The "gridded" quilts so far

With quiltlets to be made for Sept-Dec, here are the 2017 journal quilts so far.
January - Fissure
February - Gaming

March - Illusion

April - Camouflage

May - On Autopilot

June - Loosely Woven

July - Sultry City

August - Underwater Archaeology
The "grids" theme is something I do want to explore, so I'll try to do the next journal quilts in a timely manner, and hopefully in a prolific manner too. With the studio back in action, and no family commitments, there's no excuse.

Anyway, is an excuse needed? Playing with fabric is a happy thing. "It's only fabric" - empires will not fall if something goes wrong! Why do we deny ourselves these small pleasures? And on the other hand, why do we beat ourselves up for not doing "enough" of it? (Can't win!)

30 August 2017

Another journal quilt

The deadline for the next lot of four JQs is tomorrow. As well as the two finished recently, another is ready -
and the final one "just" needs some handstitch and the edges doing -
That stitching time will give me a few hours to think of some titles. 

25 August 2017

"Gridded" again

Two of the required journal quilts are ready, facings stitched and all! They don't have titles yet.
Frottage with those chunky Stabilo crayons, on organza 
Frottage again, on paper

 The sequins glint so nicely -
This next photo isn't a lesson in how to distort a photo, but does show two methods of "invisibly" binding small quilts. I used the facing, cutting a slit to turn it inside out, on the "city grid" and as a result the paper is now a bit more crinkled than expected. It's hard to turn it rightside out! 
The facing strips are easier. I used Kathy Loomis's "cut away the corners" technique and it works a treat, thanks Kathy.

03 May 2017

A gathering of JQs

Making so many journal quilts in a short space of time seems to have gone to my head. While on the CQ yahoogroup site, looking at photos, I discovered you could tick a box to display just your own photos ... and there they were, all my jqs, in more or less continuous date order (but in reverse order, so January is at bottom right - never mind...).
2007 - the first year of journal quilts (A4 size)
 

2008 - 10" square - another year of miscellaneous subjects


2009 - 6"x12" - a frieze of moons -
each month is based on the folkloric name for the moons, eg March is "Crow moon"

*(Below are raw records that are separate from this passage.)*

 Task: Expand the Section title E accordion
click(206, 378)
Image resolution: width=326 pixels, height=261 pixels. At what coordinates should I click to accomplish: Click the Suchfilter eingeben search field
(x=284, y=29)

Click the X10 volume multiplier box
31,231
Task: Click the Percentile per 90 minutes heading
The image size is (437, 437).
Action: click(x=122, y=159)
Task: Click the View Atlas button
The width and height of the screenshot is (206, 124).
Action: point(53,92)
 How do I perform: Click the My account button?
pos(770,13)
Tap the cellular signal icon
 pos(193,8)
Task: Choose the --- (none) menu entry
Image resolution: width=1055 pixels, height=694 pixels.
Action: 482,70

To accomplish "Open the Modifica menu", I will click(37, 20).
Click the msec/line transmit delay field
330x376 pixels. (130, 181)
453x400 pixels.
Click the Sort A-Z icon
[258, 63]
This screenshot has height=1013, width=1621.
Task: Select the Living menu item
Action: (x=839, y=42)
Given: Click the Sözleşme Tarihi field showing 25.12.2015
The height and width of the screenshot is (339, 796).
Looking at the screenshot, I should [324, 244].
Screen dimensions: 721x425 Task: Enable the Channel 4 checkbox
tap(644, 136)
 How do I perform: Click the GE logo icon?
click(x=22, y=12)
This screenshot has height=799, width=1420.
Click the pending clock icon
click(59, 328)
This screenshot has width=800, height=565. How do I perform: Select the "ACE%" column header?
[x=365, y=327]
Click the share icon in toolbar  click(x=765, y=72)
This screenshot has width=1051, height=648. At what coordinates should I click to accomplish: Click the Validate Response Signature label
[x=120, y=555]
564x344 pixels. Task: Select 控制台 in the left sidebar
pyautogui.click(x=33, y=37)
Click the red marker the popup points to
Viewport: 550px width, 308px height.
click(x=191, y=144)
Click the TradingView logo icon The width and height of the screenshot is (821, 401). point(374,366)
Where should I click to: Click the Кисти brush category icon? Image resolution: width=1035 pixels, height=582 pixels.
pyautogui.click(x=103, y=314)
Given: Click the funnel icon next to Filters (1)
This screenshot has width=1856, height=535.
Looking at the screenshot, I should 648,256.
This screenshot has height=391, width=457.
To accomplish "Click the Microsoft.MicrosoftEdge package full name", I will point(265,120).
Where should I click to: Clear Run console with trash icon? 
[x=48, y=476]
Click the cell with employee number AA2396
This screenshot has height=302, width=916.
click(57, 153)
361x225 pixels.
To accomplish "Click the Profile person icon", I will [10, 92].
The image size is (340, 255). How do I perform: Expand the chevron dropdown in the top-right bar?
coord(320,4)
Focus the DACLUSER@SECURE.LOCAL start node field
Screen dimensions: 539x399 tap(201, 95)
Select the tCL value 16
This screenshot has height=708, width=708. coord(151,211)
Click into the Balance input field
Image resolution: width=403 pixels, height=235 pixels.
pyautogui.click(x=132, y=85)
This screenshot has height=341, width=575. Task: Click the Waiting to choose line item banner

2010 - 8"x10" - off to a bad start with those doors, but how
I enjoyed improvising the scrappy "weather" quilts!


2011 - 10" square, with a button and a word on each

2012 - 7"x 10" -Stellar Sunrise
circles of black card tucked into or laid onto stripes of fabric; each quiltlet is
named after a constellation

2013 - Olives!
their adventures got more fanciful as the year went on

2014 - Gatherings
organza with additions, pleated and heat set before stitching onto 6"x12" background

2015 - High Horizons
(bottom left is a magazine page, rearranged and stitched down)

2016 - stitching into paper (with a fabric backing) - orange,
green, purple squares in each
Some of my JQs were mounted on canvas and sold through exhibitions, others became Bookwraps to raise money for the Quilters' Guild in 2013. And then there was the Little Gems tombola, a very successful fundraiser in 2009, for which I made rather a lot of A4-sized quiltlets, with great pleasure -  with about 2000 contributions from dozens of other quilters around the UK and internationally, Contemporary Quilt raised over £10,000 for the Quilt Museum and Gallery in York.